start

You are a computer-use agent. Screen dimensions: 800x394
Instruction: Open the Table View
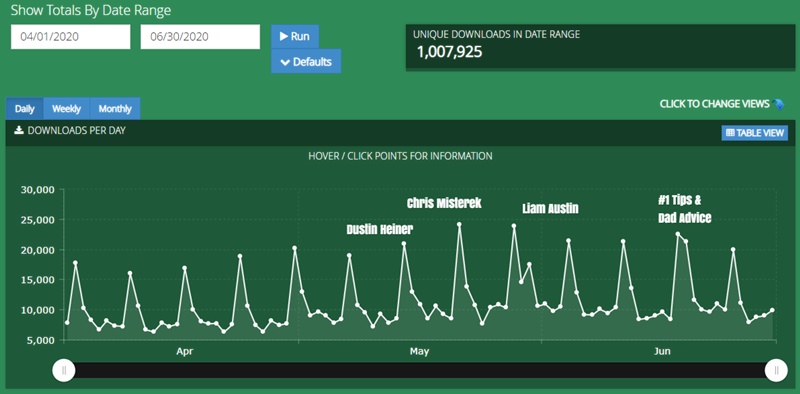tap(755, 133)
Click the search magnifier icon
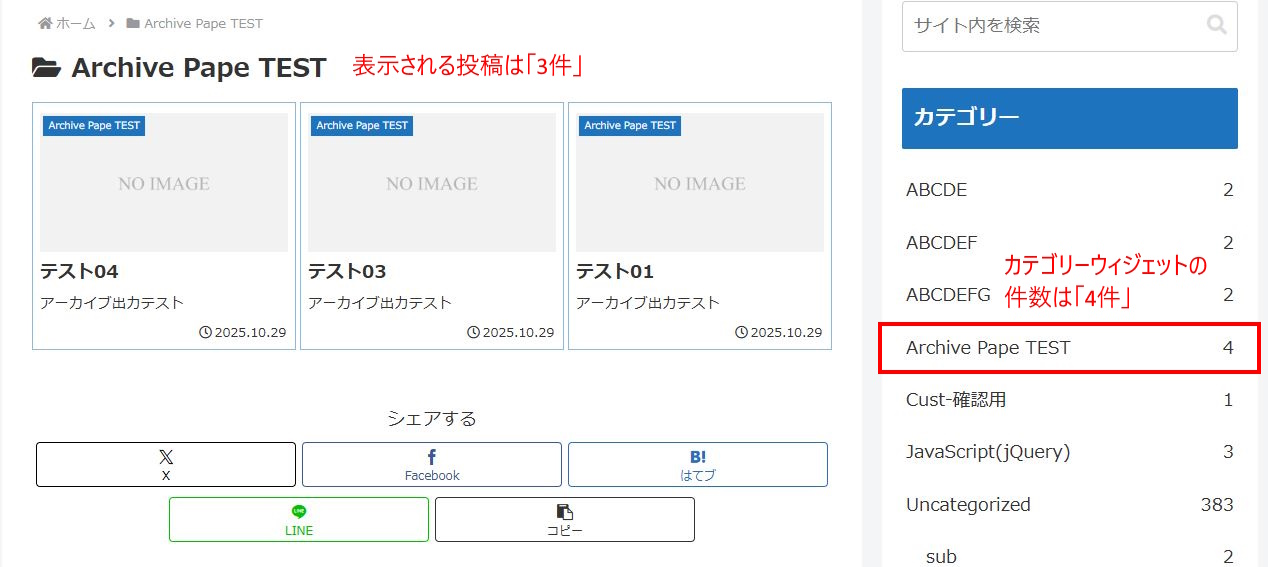Image resolution: width=1268 pixels, height=567 pixels. pos(1216,25)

end

» **WHAT YOU SHOULD DO**
Can you reproduce all of the material above word for word, leaving the pictures out?

» **TASK RESPONSE**
You are a computer-use agent. Screen dimensions: 800x394
Instruction: Open the Table View
tap(755, 133)
Click the search magnifier icon
Image resolution: width=1268 pixels, height=567 pixels. pos(1216,25)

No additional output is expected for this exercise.